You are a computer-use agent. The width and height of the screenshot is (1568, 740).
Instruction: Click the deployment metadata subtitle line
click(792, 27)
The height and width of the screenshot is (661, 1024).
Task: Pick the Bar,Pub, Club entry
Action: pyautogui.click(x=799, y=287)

## Prompt
Rewrite the lines above, changing "subtitle" to "caption" and leaving everything else as it is.

## Answer for this exercise
You are a computer-use agent. The width and height of the screenshot is (1568, 740).
Instruction: Click the deployment metadata caption line
click(792, 27)
The height and width of the screenshot is (661, 1024).
Task: Pick the Bar,Pub, Club entry
Action: pyautogui.click(x=799, y=287)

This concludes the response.